> Directive
Replace "GUI agent" with "screen agent" throughout the material below, leaving everything else unchanged.

> Supplied records
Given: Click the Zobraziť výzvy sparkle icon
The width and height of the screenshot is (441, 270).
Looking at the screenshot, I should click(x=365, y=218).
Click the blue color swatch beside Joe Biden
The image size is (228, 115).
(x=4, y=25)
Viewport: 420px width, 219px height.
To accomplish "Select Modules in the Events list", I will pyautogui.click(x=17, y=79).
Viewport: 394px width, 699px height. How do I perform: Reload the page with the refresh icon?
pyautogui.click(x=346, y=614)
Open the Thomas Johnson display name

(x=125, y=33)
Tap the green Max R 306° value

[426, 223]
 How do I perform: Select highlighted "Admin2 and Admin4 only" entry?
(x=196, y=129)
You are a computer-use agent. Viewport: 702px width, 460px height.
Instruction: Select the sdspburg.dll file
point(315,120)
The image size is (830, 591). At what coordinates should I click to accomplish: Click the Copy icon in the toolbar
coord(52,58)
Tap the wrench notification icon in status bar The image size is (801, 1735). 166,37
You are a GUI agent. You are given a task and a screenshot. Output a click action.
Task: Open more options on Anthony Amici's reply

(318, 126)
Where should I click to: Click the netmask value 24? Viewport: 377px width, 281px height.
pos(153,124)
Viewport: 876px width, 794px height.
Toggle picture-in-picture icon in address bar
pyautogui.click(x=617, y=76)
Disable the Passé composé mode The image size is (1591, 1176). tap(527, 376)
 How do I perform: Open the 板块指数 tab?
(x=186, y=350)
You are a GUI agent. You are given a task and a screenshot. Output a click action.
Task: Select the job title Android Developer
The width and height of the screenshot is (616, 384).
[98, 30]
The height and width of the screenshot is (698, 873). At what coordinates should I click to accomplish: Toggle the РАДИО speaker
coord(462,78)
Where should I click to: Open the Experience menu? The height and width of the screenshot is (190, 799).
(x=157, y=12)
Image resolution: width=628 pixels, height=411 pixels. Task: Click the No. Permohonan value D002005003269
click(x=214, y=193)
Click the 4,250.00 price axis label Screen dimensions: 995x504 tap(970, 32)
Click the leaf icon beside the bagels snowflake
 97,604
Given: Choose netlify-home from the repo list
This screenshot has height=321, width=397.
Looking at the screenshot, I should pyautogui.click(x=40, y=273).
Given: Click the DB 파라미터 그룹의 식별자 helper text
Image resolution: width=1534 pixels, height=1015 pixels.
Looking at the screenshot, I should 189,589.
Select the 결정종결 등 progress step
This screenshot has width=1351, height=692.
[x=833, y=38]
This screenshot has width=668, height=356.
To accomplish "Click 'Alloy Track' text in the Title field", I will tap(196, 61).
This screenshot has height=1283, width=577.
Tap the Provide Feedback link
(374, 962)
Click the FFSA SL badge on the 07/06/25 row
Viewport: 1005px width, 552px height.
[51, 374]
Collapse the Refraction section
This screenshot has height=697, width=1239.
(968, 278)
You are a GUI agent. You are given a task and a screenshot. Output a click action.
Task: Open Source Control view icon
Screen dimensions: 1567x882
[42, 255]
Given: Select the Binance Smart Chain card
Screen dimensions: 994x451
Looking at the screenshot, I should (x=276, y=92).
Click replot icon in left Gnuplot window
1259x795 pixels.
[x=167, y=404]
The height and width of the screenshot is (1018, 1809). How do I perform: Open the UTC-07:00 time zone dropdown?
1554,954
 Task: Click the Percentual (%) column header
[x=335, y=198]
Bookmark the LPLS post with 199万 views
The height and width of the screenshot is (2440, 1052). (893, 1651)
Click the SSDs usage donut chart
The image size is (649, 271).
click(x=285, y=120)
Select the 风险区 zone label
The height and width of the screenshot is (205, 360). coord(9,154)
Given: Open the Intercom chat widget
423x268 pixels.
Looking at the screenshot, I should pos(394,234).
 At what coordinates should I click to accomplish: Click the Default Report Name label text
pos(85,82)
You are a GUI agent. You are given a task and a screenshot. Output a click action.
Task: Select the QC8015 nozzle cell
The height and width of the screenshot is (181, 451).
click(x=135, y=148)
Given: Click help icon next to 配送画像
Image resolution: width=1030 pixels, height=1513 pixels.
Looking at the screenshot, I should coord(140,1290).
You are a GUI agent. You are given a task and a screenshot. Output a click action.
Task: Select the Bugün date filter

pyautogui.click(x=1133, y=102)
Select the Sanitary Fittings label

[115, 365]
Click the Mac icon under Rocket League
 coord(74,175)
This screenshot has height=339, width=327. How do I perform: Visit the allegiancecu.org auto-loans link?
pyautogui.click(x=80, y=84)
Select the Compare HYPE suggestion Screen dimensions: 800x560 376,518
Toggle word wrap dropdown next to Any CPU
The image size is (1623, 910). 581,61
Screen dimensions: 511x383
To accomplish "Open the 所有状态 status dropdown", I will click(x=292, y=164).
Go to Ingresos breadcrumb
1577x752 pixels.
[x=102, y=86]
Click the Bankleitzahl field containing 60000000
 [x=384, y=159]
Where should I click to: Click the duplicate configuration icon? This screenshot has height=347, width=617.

> Finished answer
Given: Click the Zobraziť výzvy sparkle icon
The width and height of the screenshot is (441, 270).
Looking at the screenshot, I should click(x=365, y=218).
Click the blue color swatch beside Joe Biden
The image size is (228, 115).
(x=4, y=25)
Viewport: 420px width, 219px height.
To accomplish "Select Modules in the Events list", I will pyautogui.click(x=17, y=79).
Viewport: 394px width, 699px height. How do I perform: Reload the page with the refresh icon?
pyautogui.click(x=346, y=614)
Open the Thomas Johnson display name

(x=125, y=33)
Tap the green Max R 306° value

[426, 223]
 How do I perform: Select highlighted "Admin2 and Admin4 only" entry?
(x=196, y=129)
You are a computer-use agent. Viewport: 702px width, 460px height.
Instruction: Select the sdspburg.dll file
point(315,120)
The image size is (830, 591). At what coordinates should I click to accomplish: Click the Copy icon in the toolbar
coord(52,58)
Tap the wrench notification icon in status bar The image size is (801, 1735). 166,37
You are a screen agent. You are given a task and a screenshot. Output a click action.
Task: Open more options on Anthony Amici's reply

(318, 126)
Where should I click to: Click the netmask value 24? Viewport: 377px width, 281px height.
pos(153,124)
Viewport: 876px width, 794px height.
Toggle picture-in-picture icon in address bar
pyautogui.click(x=617, y=76)
Disable the Passé composé mode The image size is (1591, 1176). tap(527, 376)
 How do I perform: Open the 板块指数 tab?
(x=186, y=350)
You are a screen agent. You are given a task and a screenshot. Output a click action.
Task: Select the job title Android Developer
The width and height of the screenshot is (616, 384).
[98, 30]
The height and width of the screenshot is (698, 873). At what coordinates should I click to accomplish: Toggle the РАДИО speaker
coord(462,78)
Where should I click to: Open the Experience menu? The height and width of the screenshot is (190, 799).
(x=157, y=12)
Image resolution: width=628 pixels, height=411 pixels. Task: Click the No. Permohonan value D002005003269
click(x=214, y=193)
Click the 4,250.00 price axis label Screen dimensions: 995x504 tap(970, 32)
Click the leaf icon beside the bagels snowflake
 97,604
Given: Choose netlify-home from the repo list
This screenshot has height=321, width=397.
Looking at the screenshot, I should pyautogui.click(x=40, y=273).
Given: Click the DB 파라미터 그룹의 식별자 helper text
Image resolution: width=1534 pixels, height=1015 pixels.
Looking at the screenshot, I should 189,589.
Select the 결정종결 등 progress step
This screenshot has width=1351, height=692.
[x=833, y=38]
This screenshot has width=668, height=356.
To accomplish "Click 'Alloy Track' text in the Title field", I will tap(196, 61).
This screenshot has height=1283, width=577.
Tap the Provide Feedback link
(374, 962)
Click the FFSA SL badge on the 07/06/25 row
Viewport: 1005px width, 552px height.
[51, 374]
Collapse the Refraction section
This screenshot has height=697, width=1239.
(968, 278)
You are a screen agent. You are given a task and a screenshot. Output a click action.
Task: Open Source Control view icon
Screen dimensions: 1567x882
[42, 255]
Given: Select the Binance Smart Chain card
Screen dimensions: 994x451
Looking at the screenshot, I should (x=276, y=92).
Click replot icon in left Gnuplot window
1259x795 pixels.
[x=167, y=404]
The height and width of the screenshot is (1018, 1809). How do I perform: Open the UTC-07:00 time zone dropdown?
1554,954
 Task: Click the Percentual (%) column header
[x=335, y=198]
Bookmark the LPLS post with 199万 views
The height and width of the screenshot is (2440, 1052). (893, 1651)
Click the SSDs usage donut chart
The image size is (649, 271).
click(x=285, y=120)
Select the 风险区 zone label
The height and width of the screenshot is (205, 360). coord(9,154)
Given: Open the Intercom chat widget
423x268 pixels.
Looking at the screenshot, I should pos(394,234).
 At what coordinates should I click to accomplish: Click the Default Report Name label text
pos(85,82)
You are a screen agent. You are given a task and a screenshot. Output a click action.
Task: Select the QC8015 nozzle cell
The height and width of the screenshot is (181, 451).
click(x=135, y=148)
Given: Click help icon next to 配送画像
Image resolution: width=1030 pixels, height=1513 pixels.
Looking at the screenshot, I should coord(140,1290).
You are a screen agent. You are given a task and a screenshot. Output a click action.
Task: Select the Bugün date filter

pyautogui.click(x=1133, y=102)
Select the Sanitary Fittings label

[115, 365]
Click the Mac icon under Rocket League
 coord(74,175)
This screenshot has height=339, width=327. How do I perform: Visit the allegiancecu.org auto-loans link?
pyautogui.click(x=80, y=84)
Select the Compare HYPE suggestion Screen dimensions: 800x560 376,518
Toggle word wrap dropdown next to Any CPU
The image size is (1623, 910). 581,61
Screen dimensions: 511x383
To accomplish "Open the 所有状态 status dropdown", I will click(x=292, y=164).
Go to Ingresos breadcrumb
1577x752 pixels.
[x=102, y=86]
Click the Bankleitzahl field containing 60000000
 [x=384, y=159]
Where should I click to: Click the duplicate configuration icon? This screenshot has height=347, width=617.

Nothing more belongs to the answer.